*Work to do*: Copy the part of the records that opens with the line containing "You are a computer-use agent. Viewport: 1880px" and closes with the line containing "(x=21, y=58)", putting "Directive" in place of "Instruction" and leaving everything else as it is.

*Excerpted records*:
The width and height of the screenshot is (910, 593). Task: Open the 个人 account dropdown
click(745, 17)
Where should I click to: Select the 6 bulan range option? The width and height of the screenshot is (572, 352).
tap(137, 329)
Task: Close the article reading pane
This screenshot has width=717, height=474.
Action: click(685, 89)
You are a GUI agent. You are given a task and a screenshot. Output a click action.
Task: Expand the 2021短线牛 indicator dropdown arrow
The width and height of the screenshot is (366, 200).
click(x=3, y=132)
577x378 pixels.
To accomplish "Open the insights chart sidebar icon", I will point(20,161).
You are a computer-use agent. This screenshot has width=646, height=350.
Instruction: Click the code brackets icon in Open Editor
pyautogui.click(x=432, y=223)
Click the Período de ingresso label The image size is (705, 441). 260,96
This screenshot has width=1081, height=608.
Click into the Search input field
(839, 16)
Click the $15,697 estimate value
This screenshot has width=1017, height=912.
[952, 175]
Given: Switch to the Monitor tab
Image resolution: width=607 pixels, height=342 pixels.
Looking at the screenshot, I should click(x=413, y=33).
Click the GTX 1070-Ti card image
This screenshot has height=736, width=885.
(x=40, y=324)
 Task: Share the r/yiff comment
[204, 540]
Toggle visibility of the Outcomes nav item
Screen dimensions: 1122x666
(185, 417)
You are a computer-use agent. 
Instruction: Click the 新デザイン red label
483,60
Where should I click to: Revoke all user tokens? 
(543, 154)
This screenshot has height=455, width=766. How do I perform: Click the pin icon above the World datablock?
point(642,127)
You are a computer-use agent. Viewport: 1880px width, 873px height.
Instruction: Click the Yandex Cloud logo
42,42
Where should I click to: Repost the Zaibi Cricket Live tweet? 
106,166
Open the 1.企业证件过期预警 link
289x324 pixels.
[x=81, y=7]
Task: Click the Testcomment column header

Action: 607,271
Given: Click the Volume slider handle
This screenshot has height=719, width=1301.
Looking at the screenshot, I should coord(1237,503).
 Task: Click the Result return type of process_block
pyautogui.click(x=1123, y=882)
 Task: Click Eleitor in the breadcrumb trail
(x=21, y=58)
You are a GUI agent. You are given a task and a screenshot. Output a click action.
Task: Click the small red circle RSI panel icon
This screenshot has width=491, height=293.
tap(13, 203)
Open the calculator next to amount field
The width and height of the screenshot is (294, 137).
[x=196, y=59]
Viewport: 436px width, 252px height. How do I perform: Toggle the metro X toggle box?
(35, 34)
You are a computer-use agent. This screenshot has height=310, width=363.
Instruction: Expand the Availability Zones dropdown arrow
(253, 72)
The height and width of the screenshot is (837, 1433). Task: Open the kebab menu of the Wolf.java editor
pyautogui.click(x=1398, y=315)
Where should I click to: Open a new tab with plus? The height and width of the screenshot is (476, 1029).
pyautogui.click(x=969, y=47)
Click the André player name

*Task output*:
You are a computer-use agent. Viewport: 1880px width, 873px height.
Directive: Click the Yandex Cloud logo
42,42
Where should I click to: Repost the Zaibi Cricket Live tweet? 
106,166
Open the 1.企业证件过期预警 link
289x324 pixels.
[x=81, y=7]
Task: Click the Testcomment column header

Action: 607,271
Given: Click the Volume slider handle
This screenshot has height=719, width=1301.
Looking at the screenshot, I should coord(1237,503).
 Task: Click the Result return type of process_block
pyautogui.click(x=1123, y=882)
 Task: Click Eleitor in the breadcrumb trail
(x=21, y=58)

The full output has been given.